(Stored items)

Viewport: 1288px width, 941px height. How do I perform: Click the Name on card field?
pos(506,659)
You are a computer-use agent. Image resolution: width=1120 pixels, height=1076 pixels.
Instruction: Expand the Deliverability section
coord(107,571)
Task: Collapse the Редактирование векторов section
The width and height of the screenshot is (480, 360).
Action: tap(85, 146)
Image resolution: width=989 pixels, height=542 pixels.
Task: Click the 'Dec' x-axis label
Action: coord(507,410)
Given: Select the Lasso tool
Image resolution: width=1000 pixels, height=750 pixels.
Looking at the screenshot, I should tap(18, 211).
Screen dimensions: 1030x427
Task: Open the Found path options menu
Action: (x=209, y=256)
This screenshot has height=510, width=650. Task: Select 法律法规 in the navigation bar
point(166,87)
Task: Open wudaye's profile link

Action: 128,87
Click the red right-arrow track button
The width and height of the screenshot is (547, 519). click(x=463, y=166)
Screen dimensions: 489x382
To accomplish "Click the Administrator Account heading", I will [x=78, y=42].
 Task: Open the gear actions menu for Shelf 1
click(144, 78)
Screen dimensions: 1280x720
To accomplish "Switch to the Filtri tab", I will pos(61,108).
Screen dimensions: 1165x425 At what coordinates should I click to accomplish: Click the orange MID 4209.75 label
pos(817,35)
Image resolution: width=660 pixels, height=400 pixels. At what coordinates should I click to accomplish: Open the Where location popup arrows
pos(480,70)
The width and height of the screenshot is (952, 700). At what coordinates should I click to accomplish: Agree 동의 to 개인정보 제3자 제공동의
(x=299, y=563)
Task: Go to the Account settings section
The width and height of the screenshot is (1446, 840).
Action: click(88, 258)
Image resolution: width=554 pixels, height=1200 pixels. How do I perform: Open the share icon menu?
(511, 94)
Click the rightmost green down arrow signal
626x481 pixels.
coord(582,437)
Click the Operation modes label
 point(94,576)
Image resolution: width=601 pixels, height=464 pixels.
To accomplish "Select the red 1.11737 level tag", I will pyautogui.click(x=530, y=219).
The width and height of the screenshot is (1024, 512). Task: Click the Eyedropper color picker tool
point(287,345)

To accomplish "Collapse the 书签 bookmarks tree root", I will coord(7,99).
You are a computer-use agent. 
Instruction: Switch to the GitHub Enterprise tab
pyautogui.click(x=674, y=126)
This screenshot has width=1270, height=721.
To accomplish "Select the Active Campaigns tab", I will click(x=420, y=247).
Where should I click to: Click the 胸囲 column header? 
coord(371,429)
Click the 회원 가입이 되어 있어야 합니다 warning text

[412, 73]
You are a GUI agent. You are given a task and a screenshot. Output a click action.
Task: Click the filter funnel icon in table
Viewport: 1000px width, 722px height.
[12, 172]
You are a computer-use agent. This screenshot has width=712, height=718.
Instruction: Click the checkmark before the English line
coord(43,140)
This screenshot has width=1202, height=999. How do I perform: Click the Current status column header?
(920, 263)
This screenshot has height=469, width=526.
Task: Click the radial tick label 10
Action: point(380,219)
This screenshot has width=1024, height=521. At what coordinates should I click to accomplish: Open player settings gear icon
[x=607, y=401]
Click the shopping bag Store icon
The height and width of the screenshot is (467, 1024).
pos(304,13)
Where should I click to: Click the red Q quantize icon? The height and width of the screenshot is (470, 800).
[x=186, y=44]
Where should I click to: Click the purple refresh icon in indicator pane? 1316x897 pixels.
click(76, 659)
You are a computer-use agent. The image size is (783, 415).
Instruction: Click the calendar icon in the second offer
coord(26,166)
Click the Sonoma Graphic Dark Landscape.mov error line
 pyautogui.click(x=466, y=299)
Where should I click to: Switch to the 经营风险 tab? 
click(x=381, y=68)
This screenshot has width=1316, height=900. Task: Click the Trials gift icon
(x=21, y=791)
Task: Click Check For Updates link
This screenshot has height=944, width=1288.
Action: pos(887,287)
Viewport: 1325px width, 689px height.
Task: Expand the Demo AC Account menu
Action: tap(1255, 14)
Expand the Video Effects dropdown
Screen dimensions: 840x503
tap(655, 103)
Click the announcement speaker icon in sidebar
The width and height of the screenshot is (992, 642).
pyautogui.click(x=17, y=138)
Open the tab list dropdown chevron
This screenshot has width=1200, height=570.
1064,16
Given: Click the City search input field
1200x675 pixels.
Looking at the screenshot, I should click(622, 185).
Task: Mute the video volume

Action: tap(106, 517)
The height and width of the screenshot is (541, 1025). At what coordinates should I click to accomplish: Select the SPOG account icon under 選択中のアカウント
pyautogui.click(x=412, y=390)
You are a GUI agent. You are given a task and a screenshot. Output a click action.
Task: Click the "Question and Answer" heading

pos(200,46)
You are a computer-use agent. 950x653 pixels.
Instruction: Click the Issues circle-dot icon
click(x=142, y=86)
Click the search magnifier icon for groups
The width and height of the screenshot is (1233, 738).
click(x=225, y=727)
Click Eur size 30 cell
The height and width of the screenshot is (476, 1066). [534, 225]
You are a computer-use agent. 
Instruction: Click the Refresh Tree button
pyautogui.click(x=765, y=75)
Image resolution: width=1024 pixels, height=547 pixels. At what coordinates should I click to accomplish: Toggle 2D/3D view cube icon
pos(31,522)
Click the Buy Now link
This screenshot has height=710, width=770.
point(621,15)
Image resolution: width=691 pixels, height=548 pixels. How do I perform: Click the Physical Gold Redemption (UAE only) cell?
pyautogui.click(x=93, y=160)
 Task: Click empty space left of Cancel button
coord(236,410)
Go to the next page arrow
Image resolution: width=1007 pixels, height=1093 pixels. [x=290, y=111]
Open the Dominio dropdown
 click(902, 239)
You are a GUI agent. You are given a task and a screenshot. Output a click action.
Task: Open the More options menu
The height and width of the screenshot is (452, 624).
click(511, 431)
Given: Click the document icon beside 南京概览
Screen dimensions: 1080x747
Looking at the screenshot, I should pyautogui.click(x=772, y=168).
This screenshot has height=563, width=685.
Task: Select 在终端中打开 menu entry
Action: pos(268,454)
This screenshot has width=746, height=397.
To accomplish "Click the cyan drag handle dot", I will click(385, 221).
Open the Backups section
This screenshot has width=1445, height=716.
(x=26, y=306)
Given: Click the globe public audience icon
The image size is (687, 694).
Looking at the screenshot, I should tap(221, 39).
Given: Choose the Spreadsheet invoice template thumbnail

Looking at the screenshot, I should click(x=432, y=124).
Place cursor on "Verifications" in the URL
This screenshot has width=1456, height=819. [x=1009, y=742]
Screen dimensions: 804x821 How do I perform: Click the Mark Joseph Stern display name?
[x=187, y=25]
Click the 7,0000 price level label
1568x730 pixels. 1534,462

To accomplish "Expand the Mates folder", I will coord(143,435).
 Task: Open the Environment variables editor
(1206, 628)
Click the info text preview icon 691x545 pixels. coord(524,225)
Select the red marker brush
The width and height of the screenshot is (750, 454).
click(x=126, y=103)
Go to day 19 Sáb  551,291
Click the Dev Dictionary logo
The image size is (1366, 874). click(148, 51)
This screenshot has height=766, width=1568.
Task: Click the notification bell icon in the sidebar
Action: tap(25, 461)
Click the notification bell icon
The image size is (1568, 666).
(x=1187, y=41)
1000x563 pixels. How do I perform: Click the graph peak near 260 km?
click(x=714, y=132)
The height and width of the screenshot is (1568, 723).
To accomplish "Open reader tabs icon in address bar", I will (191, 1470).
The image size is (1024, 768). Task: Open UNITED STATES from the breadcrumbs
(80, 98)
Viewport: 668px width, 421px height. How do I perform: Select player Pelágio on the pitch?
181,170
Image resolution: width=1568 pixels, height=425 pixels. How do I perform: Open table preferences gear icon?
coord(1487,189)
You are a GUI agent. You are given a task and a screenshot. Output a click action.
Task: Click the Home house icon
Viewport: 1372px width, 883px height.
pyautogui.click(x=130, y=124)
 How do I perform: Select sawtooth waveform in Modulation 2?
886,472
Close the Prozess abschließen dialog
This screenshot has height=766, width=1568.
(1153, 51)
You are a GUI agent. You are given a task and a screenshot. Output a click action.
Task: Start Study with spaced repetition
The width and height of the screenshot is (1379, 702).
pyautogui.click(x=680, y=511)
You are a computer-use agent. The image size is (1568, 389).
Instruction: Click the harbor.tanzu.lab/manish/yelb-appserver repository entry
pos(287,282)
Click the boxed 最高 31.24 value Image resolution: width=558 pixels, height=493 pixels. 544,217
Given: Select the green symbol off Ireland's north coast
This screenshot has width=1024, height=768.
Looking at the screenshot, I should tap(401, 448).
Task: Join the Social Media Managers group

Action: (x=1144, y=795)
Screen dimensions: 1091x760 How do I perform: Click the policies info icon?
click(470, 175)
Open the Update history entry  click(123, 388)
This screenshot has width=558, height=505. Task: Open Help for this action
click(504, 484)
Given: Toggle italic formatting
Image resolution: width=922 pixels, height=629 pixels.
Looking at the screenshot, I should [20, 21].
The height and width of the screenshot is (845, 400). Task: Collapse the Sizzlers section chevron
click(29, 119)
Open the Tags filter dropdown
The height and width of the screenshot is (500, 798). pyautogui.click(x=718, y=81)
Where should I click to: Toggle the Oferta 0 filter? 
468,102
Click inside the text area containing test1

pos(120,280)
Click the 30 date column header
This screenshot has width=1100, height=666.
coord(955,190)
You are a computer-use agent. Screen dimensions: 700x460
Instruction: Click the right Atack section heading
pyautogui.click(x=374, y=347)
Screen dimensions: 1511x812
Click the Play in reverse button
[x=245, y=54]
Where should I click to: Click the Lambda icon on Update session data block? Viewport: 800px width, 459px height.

◆ What is expected
Your answer should be the exact lines above from the one with "Given: Choose the" through the one with "Go to day 19", both included, and nothing besides.

◆ Problem solution
Given: Choose the Spreadsheet invoice template thumbnail

Looking at the screenshot, I should click(x=432, y=124).
Place cursor on "Verifications" in the URL
This screenshot has width=1456, height=819. [x=1009, y=742]
Screen dimensions: 804x821 How do I perform: Click the Mark Joseph Stern display name?
[x=187, y=25]
Click the 7,0000 price level label
1568x730 pixels. 1534,462

To accomplish "Expand the Mates folder", I will coord(143,435).
 Task: Open the Environment variables editor
(1206, 628)
Click the info text preview icon 691x545 pixels. coord(524,225)
Select the red marker brush
The width and height of the screenshot is (750, 454).
click(x=126, y=103)
Go to day 19 Sáb  551,291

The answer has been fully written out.